ABOUT THIS EXERCISE - Copy the data that appears below exactly. Drop the pictures.
──────── MATERIALS PROVIDED ────────
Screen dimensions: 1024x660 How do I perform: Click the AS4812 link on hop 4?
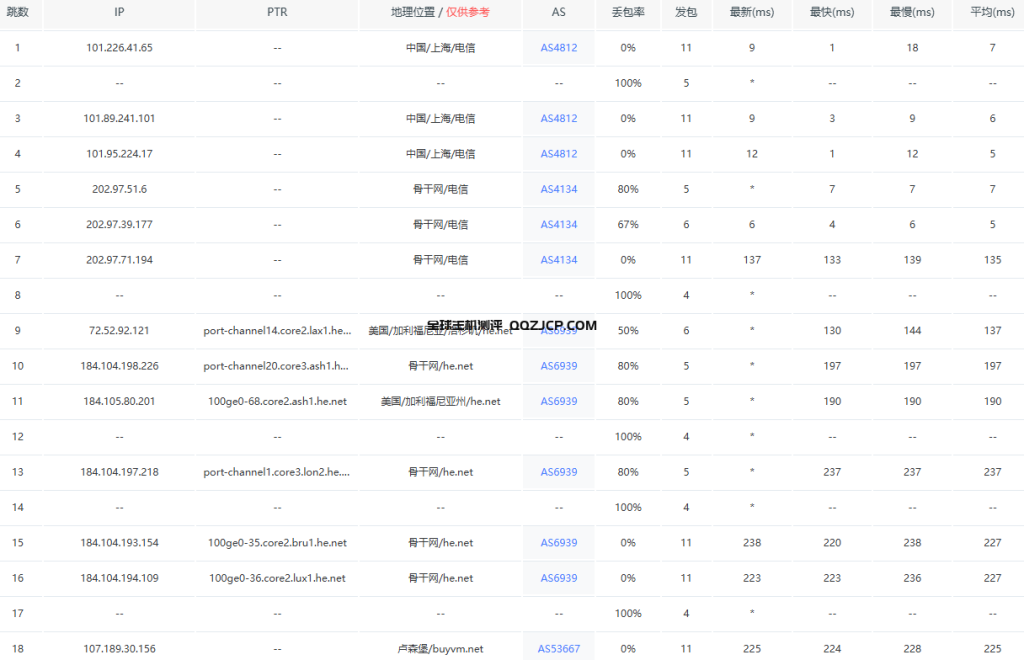tap(558, 153)
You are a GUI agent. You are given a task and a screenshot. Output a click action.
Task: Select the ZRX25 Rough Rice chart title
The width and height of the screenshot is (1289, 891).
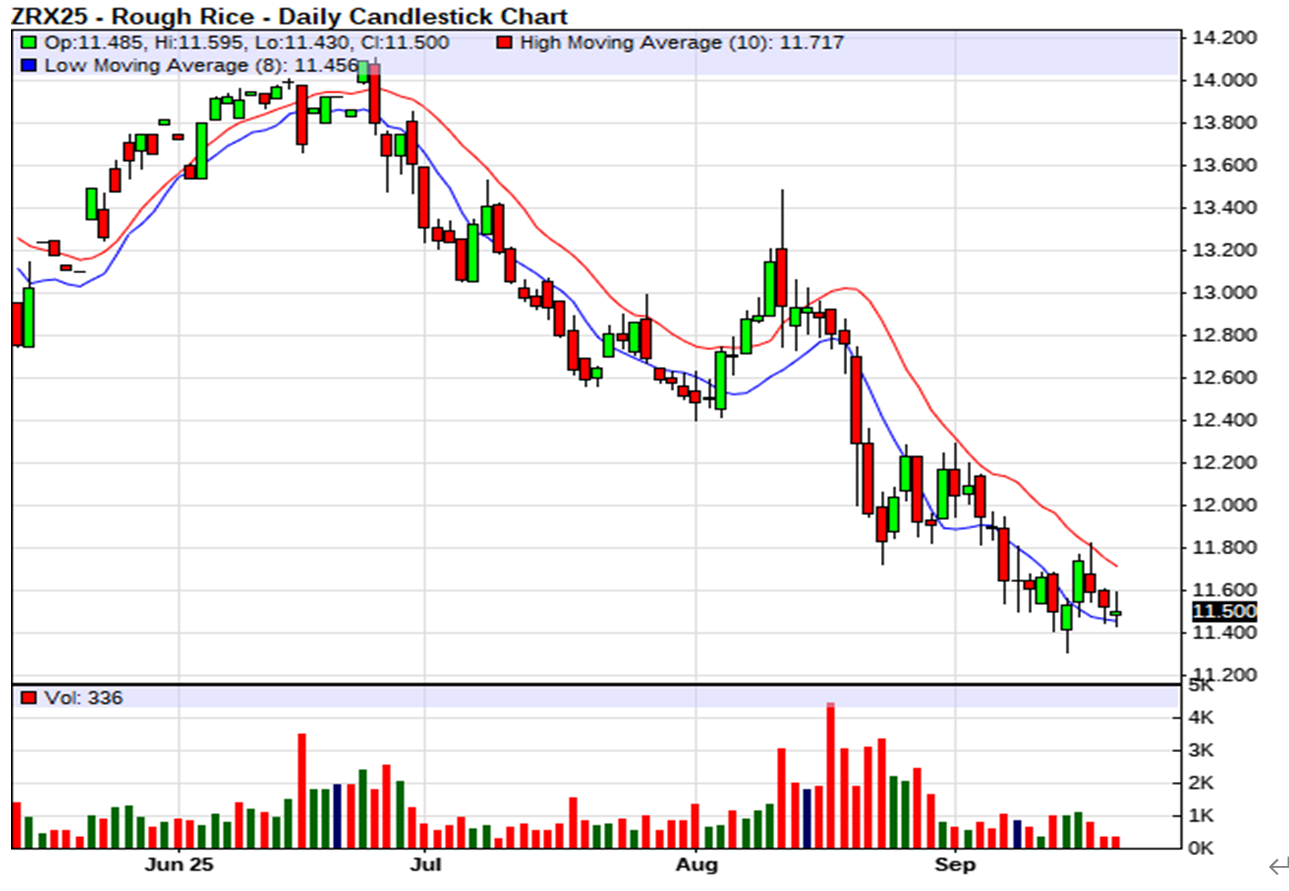(x=290, y=16)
────────
ANSWER BELOW -
Screen dimensions: 1024x660 How do I perform: Click the AS4812 link on hop 4?
tap(558, 153)
You are a GUI agent. You are given a task and a screenshot. Output a click action.
Task: Select the ZRX25 Rough Rice chart title
The width and height of the screenshot is (1289, 891).
(x=290, y=16)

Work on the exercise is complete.